In March, ZTE, China's second-biggest manufacturer of telecommunications equipment, announced a strategic partnership with Intel for advanced smartphones. Intel is developing unique smartphones for ZTE that are powered by its new Intel Atom Z2580 processor.
"We are expanding into the mobile device field because this is a big market," said Vincent Lee, Intel manager for southern China.
The huge popularity of smartphones and tablets means 1.2 billion of these devices will be sold worldwide this year, estimates market research firm Gartner.
Mainland industry analyst Luo Qingqi said it is natural for Intel to branch out into mobile devices.
"Technically, [the chip] is similar to that of personal computers though not completely identical," Luo said.
In mid-2011, Intel launched ultrabooks, a category of computing devices aimed at providing faster processing speed and longer battery life in the form of thinner and lighter laptops.
Lee said the minimum battery life for ultrabooks is five hours.
"To qualify as an ultrabook, they have to meet the standards that we put down," he said.
Last year, 140 ultrabooks developed by different manufacturers came to market, based on the third generation of Intel's Core processor, according to the firm.

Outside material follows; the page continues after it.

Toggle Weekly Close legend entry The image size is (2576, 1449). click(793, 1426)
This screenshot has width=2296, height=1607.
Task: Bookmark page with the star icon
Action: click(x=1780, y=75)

A number of firms including Lenovo and Motorola also launched their first smartphones based on Intel microprocessors last year. Now there are more than 10 mobile phone brands supported by Intel processors, Lee said.
ZTE and Lenovo are Intel's largest mobile phone making partners in China, Lee said, but that does not mean Intel will disregard other players in the market, which is quite fragmented.
"In China there are many local phone manufacturers. It's not just Lenovo and ZTE that are selling well in China. Neither [is it] just about Samsung or Apple. Lots of local brands from all over the country are jostling for market share."
Lee said Intel is also determined to enable these small-to-medium-sized players to adopt its technology.
But he added that mobile devices are a whole new area for Intel, which is "very different from our traditional core business - personal computers".
He said it is too early to reveal the contribution of mobile device chips to Intel's revenue.
"We are new in this segment," he said. "We have a lot to do so we can grow."